AUFGABE 1 =>
Beantworte anhand des Textes über Genschers Balkanpolitik:
(a) Welche Länder ermutigte die deutsche Regierung, die Föderation zu verlassen?
(b) Warum wurde bei den Feuergefechten im Frühjahr 1991 niemand verletzt?
(c) Welche beiden Länder traten laut Text erneut als Bündnispartner aus dem Balkanfeldzug der Jahre 1941 ff. auf?

─── QUELLENAUSZUG ───

Der Geist Joachim von Ribbentrops

Auch in anderer Hinsicht finden sich in Genschers Außenpolitik deutliche Kontinuitäten zum einstmaligen Vorgehen der Wilhelmstraße.(5) Als nach 1989 innerhalb der jugoslawischen Föderation Konflikte ausbrachen, knüpfte das deutsche Außenministerium an die Politik von Stresemann bis Ribbentrop an und setzte auf dem Balkan auf eine ethnisch grundierte nationale Selbstbestimmung. Gegen den Willen Amerikas, Großbritanniens, Frankreichs und der Mehrheit der EG-Länder unterstützte Genscher die Separationspläne der jugoslawischen Bundesstaaten. Während sich der amerikanische Botschafter in Jugoslawien monatelang darum bemühte, Kroatien und Slowenien von ihren Separationsplänen abzuhalten, drängte die deutsche Regierung hinter den Kulissen in die entgegen gesetzte Richtung. Sie ermutigte Slowenien, Kroatien und Bosnien-Herzegowina, die Föderation zu verlassen. Im Frühjahr 1991 hatten etwa zwischen kroatischen und serbischen Milizen wilde Feuergefechte stattgefunden, bei denen freilich niemand verletzt wurde, weil beide Seiten nur wütend und verzweifelt in die Luft feuerten. Die Hemmungen gingen erst verloren, als Deutschland der kroatischen Seite Verständnis für ihre Forderungen signalisierte und für den Ernstfall völkerrechtliche Anerkennung, militärischen Beistand, EG-Mitgliedschaft und D‑Mark-Kredite versprach. Durch das deutsche Vorpreschen bei der Anerkennung Sloweniens und Kroatiens wurde sowohl der Zerfall Jugoslawiens als auch der mörderische Bürgerkrieg auf dem Balkan forciert, den die anderen EG-Staaten und Amerika durch ihre Kritik der slowenischen, kroatischen und bosnischen Separationsbestrebungen zu verhindern versuchten. Vor allem aber rückten in Genschers Balkanoffensive der Jahre 1991/92, wie von der unsichtbaren Hand Joachim von Ribbentrops geführt, auch die alten Zwillingsgeschwister Deutschland und Österreich wieder gegen Serbien, den alten gemeinsamen Feind aus dem Ersten und Zweiten Weltkrieg, zusammen. Als Bündnispartner fungierten, als wäre die Uhr um 50 Jahre zurückgedreht worden, erneut die alten Waffenbrüder, Verbündeten und Hilfsvölker aus dem Balkanfeldzug der Jahre 1941 ff.: Kroatien und Bosnien.

─── AUSGEWÄHLTE EINTRÄGE ───

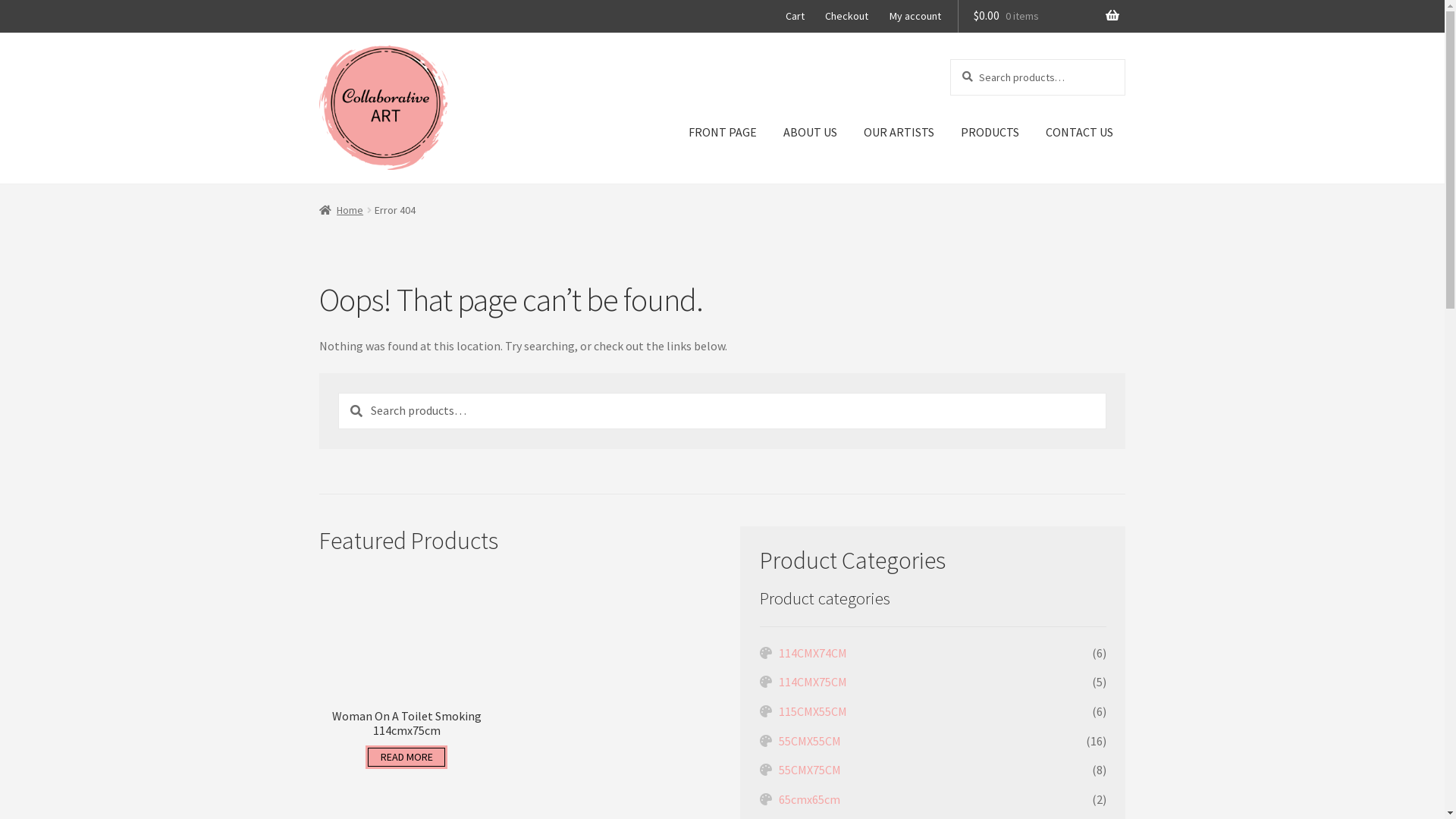
OUR ARTISTS Element type: text (898, 132)
Home Element type: text (341, 209)
55CMX75CM Element type: text (809, 769)
115CMX55CM Element type: text (812, 710)
My account Element type: text (915, 15)
$0.00 0 items Element type: text (1041, 16)
PRODUCTS Element type: text (989, 132)
55CMX55CM Element type: text (809, 740)
Search Element type: text (949, 58)
Woman On A Toilet Smoking 114cmx75cm Element type: text (406, 653)
CONTACT US Element type: text (1079, 132)
Checkout Element type: text (846, 15)
READ MORE Element type: text (406, 756)
114CMX75CM Element type: text (812, 681)
Search Element type: text (337, 392)
114CMX74CM Element type: text (812, 652)
ABOUT US Element type: text (810, 132)
Cart Element type: text (795, 15)
65cmx65cm Element type: text (809, 798)
FRONT PAGE Element type: text (722, 132)
Skip to navigation Element type: text (318, 38)
Given the description of an element on the screen output the (x, y) to click on. 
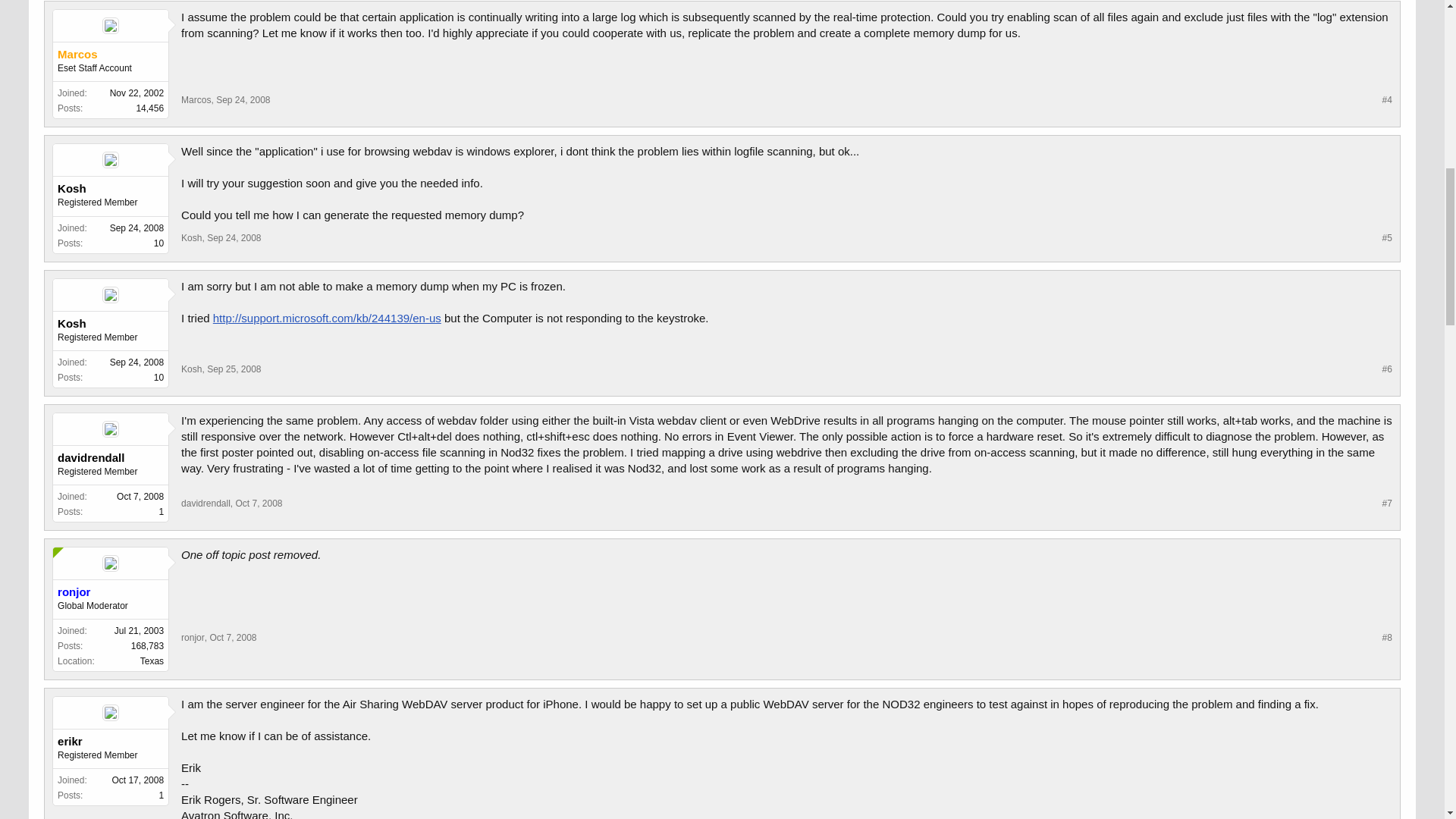
Kosh (110, 188)
Sep 24, 2008 (242, 100)
14,456 (149, 108)
Sep 24, 2008 (233, 237)
Permalink (233, 237)
Kosh (191, 237)
Marcos (195, 100)
Marcos (110, 54)
Permalink (242, 100)
10 (158, 243)
Given the description of an element on the screen output the (x, y) to click on. 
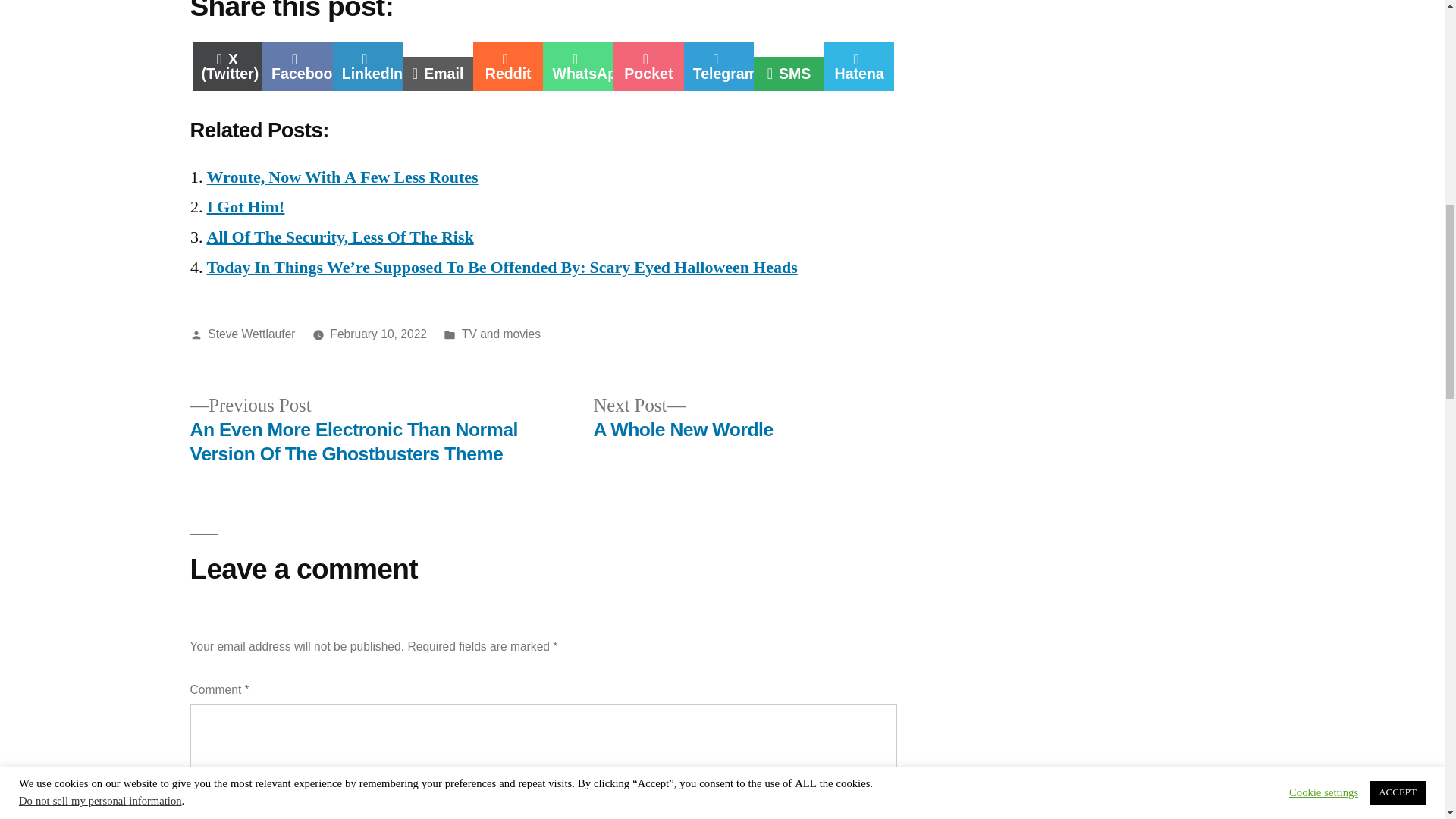
TV and movies (500, 333)
All Of The Security, Less Of The Risk (682, 417)
I Got Him! (339, 237)
All Of The Security, Less Of The Risk (508, 66)
I Got Him! (648, 66)
Wroute, Now With A Few Less Routes (297, 66)
February 10, 2022 (244, 206)
Steve Wettlaufer (339, 237)
Given the description of an element on the screen output the (x, y) to click on. 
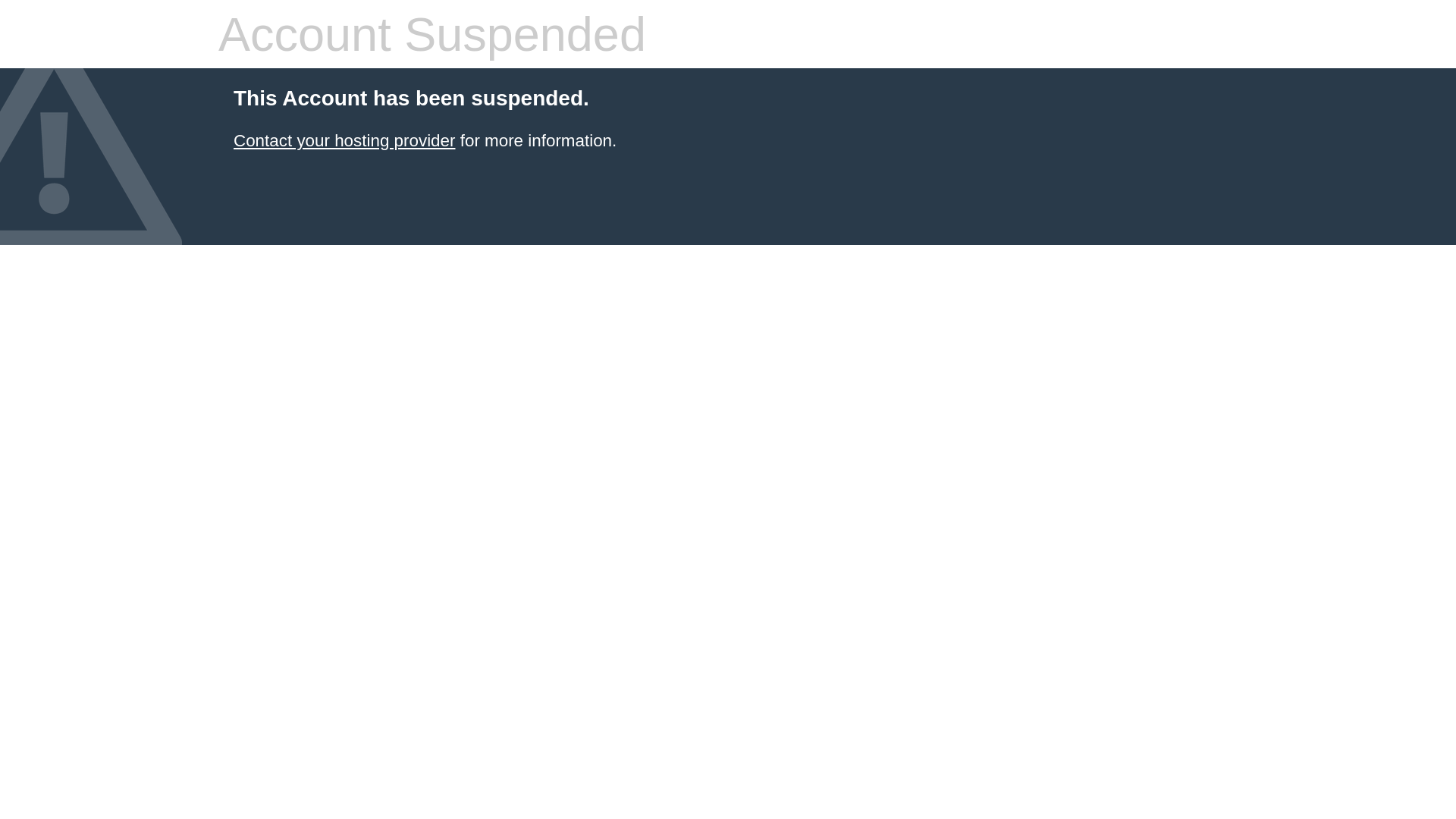
Contact your hosting provider Element type: text (344, 140)
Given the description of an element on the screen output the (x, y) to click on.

───

AUFGABE 2 => Schreibe aus der Liste den Abschnitt von der Zeile mit „Contact your hosting“ bis zum Ende der Liste unverändert ab, beide Enden eingeschlossen.

ANTWORT 1 =>
(a) Slowenien, Kroatien und Bosnien-Herzegowina.
(b) Beide Seiten feuerten nur wütend und verzweifelt in die Luft.
(c) Kroatien und Bosnien.

ANTWORT 2 =>
Contact your hosting provider Element type: text (344, 140)
Given the description of an element on the screen output the (x, y) to click on.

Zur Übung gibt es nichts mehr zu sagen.